Tally every line below where "with" appears, then report the total alone.

= = = =

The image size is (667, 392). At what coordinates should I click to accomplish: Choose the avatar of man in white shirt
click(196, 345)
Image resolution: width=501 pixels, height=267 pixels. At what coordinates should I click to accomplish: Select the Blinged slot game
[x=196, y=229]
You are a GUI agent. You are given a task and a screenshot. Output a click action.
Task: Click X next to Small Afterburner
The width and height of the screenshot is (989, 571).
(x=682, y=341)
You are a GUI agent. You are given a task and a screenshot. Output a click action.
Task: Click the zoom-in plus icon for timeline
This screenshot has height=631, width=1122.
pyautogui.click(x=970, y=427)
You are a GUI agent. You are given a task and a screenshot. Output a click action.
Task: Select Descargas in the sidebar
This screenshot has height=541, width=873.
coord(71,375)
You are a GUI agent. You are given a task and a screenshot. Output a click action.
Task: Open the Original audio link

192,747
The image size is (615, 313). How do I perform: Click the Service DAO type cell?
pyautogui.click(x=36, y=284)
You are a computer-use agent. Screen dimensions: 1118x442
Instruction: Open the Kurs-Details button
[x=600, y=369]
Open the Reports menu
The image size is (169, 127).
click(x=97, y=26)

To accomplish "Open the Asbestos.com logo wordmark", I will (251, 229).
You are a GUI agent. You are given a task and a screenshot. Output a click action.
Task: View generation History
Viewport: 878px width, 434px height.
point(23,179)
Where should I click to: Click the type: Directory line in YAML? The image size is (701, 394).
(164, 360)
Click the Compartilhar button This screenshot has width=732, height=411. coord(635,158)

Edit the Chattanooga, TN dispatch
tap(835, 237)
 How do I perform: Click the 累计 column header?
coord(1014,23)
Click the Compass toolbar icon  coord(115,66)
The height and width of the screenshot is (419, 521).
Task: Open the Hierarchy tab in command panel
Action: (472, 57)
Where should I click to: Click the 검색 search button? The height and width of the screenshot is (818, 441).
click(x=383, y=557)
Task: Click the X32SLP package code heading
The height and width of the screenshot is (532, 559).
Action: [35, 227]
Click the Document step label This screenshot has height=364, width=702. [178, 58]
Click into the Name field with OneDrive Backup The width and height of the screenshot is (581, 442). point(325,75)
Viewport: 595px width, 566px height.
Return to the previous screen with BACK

= = = =

**Result of the exercise**
2